Hello everyone. I've been reading this forum, different Orthodox books, publications and other internet sources for a while now and I finally wanted to make a post here and ask some questions and seek advice.

I'm a Roman Catholic. I'm a cradle Catholic but in my early teen years, really discovered my faith and have done my best to live for it ever since. Recently though, as I've studied Church history and certain doctrinal issues, I'm starting to have some doubts about the RCC... This has been extremely difficult for me to face, but the more I've read about Orthodoxy, the more I find myself defending Orthodox beliefs in theological conversations (I'm a college student and I hang out with theology and classics students so these conversations tend to be pretty frequent.) For a few years, I've attended a Byzantine Catholic Church. Shortly after I rediscovered my faith as an early teen, I discovered Eastern Catholicism. The Catholicism that I was accepting was a lot of Orthodox views. In recent though, it seems that all the beliefs that I've held always have to be qualified with "but somehow it works with Rome."

I've always accepted that somehow my beliefs on the basis that somehow, they fit with the West. I can no longer accept that. I had always thought that my Eastern Catholic approach to theology was essentially the same as what Rome was saying but the issue that's driven me over the edge is Augustinian and Thomistic views on grace and predestination. As much as I've seen RC theologians attempt to explain how their beliefs fit with free will, none if it makes sense to me. Seeing the errors have that have stemmed from their beliefs, I can't help but think if a belief is so orthodox, then why is heresy being produced by it? (Calvinism, etc).

As I've read the writings of St. John Cassian, his explanation of grace (the belief that I've held without realizing it) makes infinitely more sense than Augustine's. Now that I have my background info out of the way with, I have some questions.

My heart is telling me to investigate the Orthodox Church. My question is, where do I begin?

I'm currently home for Christmas (I'm a college student), and there are many Orthodox Churches near me, belonging to different jurisdictions. There are at least 2 OCA parishes, 1 ROCOR, 3 Greek, 1 Romanian, and 2 Antiochian (1 Western Rite). Should I make an effort to visit as many as possible? Are some jurisdictions more welcome to potential converts than others?

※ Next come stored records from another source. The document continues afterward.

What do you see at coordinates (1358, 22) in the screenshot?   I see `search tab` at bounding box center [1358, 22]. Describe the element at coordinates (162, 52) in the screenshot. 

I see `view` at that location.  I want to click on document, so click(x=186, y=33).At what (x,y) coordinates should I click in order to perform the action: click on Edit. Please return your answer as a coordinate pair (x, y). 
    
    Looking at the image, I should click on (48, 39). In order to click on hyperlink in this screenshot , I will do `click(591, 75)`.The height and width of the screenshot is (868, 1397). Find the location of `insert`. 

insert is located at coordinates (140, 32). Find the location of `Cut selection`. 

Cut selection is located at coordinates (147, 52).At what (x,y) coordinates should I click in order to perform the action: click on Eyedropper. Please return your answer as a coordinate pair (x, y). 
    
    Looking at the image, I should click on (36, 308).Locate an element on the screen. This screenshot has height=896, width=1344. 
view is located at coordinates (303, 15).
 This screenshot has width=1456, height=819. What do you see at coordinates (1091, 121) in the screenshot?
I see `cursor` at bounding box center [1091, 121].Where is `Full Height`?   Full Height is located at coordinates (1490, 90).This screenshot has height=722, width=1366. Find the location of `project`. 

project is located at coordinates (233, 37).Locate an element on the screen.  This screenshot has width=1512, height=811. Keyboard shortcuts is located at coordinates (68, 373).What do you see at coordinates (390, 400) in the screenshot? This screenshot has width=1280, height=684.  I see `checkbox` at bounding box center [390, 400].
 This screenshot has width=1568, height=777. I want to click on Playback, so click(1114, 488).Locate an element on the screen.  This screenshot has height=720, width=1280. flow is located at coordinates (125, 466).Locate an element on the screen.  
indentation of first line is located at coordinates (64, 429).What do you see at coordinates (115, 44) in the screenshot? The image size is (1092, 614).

To add to this, when I go back to college, the only local Orthodox parish is Greek. Since this is likely where I'd formally begin any kind of conversion process, should I stick to the Greek Churches near my house while I'm on break?

The hard part in this is that I do love the Catholic Church. I've gained so many spiritual benefits from it and so much of my life has been built around it. It's as much a part of my spiritual life as it is my social life. For you converts out there, how did you say goodbye? How did you tell friends and clergy? I'm not set on converting yet, but it's getting harder for me to try to reconcile my beliefs with those of the Western church...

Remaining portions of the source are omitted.